**EXERCISE TASK:**
Rewrite the entries from the line containing "Gulerele detașabile: cum" up to and including the line containing "[Instagram] (84, 9)", changing "Batteriholder" to "Battery holder" and leaving everything else unchanged.

Target position records:
==========

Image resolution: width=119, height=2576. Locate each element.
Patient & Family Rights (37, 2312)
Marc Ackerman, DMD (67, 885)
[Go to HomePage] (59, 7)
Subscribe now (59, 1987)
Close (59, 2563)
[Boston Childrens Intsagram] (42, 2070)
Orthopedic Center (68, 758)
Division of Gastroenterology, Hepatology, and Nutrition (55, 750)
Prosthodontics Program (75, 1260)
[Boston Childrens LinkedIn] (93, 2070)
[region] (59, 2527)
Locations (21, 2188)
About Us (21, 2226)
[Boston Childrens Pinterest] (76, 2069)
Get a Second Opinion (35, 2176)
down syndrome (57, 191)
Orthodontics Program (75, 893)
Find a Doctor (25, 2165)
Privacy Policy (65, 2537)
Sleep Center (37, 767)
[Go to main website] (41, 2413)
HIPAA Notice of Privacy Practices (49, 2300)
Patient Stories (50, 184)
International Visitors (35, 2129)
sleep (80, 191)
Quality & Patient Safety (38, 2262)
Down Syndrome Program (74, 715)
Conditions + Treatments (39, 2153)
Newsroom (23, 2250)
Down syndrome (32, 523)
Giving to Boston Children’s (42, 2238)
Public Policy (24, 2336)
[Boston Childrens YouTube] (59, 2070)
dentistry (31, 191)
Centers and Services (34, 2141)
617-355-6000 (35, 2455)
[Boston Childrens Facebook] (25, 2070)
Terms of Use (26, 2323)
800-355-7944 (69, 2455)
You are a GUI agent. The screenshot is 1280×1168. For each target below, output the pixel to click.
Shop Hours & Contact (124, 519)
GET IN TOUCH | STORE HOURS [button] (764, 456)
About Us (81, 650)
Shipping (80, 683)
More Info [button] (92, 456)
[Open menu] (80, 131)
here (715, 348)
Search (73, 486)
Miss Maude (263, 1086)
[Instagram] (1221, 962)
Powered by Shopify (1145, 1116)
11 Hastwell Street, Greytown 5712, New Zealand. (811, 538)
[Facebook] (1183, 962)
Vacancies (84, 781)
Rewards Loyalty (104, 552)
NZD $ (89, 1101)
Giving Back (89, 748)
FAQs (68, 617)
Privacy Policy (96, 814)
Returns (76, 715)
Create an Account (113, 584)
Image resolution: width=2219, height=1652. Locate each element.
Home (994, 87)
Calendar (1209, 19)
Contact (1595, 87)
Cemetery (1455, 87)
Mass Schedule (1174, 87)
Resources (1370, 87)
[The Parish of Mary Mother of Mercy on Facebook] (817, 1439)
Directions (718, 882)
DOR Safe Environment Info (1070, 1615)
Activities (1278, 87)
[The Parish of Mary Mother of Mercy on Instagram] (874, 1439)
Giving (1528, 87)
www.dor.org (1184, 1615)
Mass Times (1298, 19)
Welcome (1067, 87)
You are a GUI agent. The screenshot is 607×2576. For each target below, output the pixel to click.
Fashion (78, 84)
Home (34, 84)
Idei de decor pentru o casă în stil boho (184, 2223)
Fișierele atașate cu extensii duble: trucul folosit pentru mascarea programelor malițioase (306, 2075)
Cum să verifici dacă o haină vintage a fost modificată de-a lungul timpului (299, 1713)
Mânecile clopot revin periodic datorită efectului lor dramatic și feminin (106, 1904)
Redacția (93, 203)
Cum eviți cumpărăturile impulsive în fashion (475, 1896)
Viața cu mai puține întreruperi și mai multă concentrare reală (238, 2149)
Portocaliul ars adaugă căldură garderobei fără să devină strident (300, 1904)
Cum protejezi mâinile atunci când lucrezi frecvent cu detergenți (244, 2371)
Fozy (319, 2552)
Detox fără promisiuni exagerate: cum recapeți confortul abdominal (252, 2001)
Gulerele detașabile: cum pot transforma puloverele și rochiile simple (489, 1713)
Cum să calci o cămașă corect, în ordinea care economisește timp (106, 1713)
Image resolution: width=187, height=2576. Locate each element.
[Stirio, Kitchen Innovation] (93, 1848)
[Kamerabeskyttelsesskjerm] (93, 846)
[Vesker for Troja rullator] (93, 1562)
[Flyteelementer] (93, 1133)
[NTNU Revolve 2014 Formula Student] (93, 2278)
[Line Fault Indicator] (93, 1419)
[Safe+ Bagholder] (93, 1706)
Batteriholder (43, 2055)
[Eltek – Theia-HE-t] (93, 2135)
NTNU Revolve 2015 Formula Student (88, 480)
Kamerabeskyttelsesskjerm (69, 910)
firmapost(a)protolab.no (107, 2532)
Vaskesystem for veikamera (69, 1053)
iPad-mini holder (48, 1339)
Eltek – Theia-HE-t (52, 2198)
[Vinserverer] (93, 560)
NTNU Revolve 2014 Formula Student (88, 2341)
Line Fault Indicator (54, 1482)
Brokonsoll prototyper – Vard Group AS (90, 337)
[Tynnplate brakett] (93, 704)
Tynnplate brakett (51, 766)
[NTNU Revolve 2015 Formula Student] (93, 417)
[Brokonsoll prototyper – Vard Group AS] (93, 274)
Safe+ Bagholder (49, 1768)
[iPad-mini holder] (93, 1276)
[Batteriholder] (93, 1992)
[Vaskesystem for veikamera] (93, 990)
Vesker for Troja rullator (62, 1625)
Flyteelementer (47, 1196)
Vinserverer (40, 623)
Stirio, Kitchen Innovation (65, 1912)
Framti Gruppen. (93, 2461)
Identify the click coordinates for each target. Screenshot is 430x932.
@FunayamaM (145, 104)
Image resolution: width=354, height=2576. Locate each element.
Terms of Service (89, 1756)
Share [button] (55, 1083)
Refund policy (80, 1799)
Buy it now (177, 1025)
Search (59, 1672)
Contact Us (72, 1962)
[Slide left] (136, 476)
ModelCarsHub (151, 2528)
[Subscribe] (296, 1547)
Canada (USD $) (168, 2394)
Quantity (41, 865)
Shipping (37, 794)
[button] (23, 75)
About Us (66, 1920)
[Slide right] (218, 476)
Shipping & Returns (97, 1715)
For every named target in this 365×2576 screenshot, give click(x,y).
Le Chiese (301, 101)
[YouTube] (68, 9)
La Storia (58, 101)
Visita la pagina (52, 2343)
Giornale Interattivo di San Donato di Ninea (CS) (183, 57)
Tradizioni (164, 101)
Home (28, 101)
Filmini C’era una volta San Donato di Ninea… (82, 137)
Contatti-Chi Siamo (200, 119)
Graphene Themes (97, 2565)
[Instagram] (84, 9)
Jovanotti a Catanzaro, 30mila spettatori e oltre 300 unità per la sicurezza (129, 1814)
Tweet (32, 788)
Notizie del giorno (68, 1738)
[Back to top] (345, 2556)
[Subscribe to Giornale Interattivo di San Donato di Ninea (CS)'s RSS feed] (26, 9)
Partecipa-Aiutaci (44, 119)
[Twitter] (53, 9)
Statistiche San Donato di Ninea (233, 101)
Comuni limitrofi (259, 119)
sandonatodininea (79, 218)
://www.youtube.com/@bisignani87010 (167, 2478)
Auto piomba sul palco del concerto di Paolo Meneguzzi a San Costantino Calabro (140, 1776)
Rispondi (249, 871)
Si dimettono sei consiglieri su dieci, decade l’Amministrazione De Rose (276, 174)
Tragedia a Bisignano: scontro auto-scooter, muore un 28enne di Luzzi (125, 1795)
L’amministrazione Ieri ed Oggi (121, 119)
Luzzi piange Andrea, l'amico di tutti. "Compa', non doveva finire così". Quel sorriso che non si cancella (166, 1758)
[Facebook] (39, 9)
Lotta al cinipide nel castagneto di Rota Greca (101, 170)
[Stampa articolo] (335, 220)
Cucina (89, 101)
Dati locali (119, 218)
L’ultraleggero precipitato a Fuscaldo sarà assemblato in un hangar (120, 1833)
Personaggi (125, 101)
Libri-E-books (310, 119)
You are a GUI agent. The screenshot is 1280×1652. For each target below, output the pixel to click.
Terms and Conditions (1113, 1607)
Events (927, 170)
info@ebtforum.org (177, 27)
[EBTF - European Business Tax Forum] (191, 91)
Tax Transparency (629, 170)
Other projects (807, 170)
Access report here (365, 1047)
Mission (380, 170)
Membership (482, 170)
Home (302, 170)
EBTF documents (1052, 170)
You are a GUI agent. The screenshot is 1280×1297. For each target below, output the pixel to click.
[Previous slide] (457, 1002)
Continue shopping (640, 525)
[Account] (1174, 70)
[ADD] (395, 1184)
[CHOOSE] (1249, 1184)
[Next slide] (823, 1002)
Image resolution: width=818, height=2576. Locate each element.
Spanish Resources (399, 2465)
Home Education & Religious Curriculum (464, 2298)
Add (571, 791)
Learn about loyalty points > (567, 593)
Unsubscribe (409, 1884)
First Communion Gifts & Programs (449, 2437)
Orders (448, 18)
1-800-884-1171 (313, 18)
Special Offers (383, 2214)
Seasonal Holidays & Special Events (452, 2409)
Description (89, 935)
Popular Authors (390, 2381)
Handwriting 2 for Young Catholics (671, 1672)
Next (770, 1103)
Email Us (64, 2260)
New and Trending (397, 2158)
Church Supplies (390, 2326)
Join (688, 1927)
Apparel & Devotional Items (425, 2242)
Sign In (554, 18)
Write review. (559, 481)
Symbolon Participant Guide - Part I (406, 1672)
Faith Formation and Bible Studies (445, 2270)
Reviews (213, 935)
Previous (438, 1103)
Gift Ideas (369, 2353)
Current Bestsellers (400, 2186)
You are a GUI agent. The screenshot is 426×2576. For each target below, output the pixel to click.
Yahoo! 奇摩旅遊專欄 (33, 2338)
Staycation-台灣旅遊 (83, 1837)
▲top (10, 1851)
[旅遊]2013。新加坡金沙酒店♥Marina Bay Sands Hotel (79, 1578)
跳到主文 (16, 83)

==========

**THE REPLY:**
Gulerele detașabile: cum pot transforma puloverele și rochiile simple (489, 1713)
Cum să calci o cămașă corect, în ordinea care economisește timp (106, 1713)
Image resolution: width=187, height=2576. Locate each element.
[Stirio, Kitchen Innovation] (93, 1848)
[Kamerabeskyttelsesskjerm] (93, 846)
[Vesker for Troja rullator] (93, 1562)
[Flyteelementer] (93, 1133)
[NTNU Revolve 2014 Formula Student] (93, 2278)
[Line Fault Indicator] (93, 1419)
[Safe+ Bagholder] (93, 1706)
Battery holder (43, 2055)
[Eltek – Theia-HE-t] (93, 2135)
NTNU Revolve 2015 Formula Student (88, 480)
Kamerabeskyttelsesskjerm (69, 910)
firmapost(a)protolab.no (107, 2532)
Vaskesystem for veikamera (69, 1053)
iPad-mini holder (48, 1339)
Eltek – Theia-HE-t (52, 2198)
[Vinserverer] (93, 560)
NTNU Revolve 2014 Formula Student (88, 2341)
Line Fault Indicator (54, 1482)
Brokonsoll prototyper – Vard Group AS (90, 337)
[Tynnplate brakett] (93, 704)
Tynnplate brakett (51, 766)
[NTNU Revolve 2015 Formula Student] (93, 417)
[Brokonsoll prototyper – Vard Group AS] (93, 274)
Safe+ Bagholder (49, 1768)
[iPad-mini holder] (93, 1276)
[Battery holder] (93, 1992)
[Vaskesystem for veikamera] (93, 990)
Vesker for Troja rullator (62, 1625)
Flyteelementer (47, 1196)
Vinserverer (40, 623)
Stirio, Kitchen Innovation (65, 1912)
Framti Gruppen. (93, 2461)
Identify the click coordinates for each target. Screenshot is 430x932.
@FunayamaM (145, 104)
Image resolution: width=354, height=2576. Locate each element.
Terms of Service (89, 1756)
Share [button] (55, 1083)
Refund policy (80, 1799)
Buy it now (177, 1025)
Search (59, 1672)
Contact Us (72, 1962)
[Slide left] (136, 476)
ModelCarsHub (151, 2528)
[Subscribe] (296, 1547)
Canada (USD $) (168, 2394)
Quantity (41, 865)
Shipping (37, 794)
[button] (23, 75)
About Us (66, 1920)
[Slide right] (218, 476)
Shipping & Returns (97, 1715)
For every named target in this 365×2576 screenshot, give click(x,y).
Le Chiese (301, 101)
[YouTube] (68, 9)
La Storia (58, 101)
Visita la pagina (52, 2343)
Giornale Interattivo di San Donato di Ninea (CS) (183, 57)
Tradizioni (164, 101)
Home (28, 101)
Filmini C’era una volta San Donato di Ninea… (82, 137)
Contatti-Chi Siamo (200, 119)
Graphene Themes (97, 2565)
[Instagram] (84, 9)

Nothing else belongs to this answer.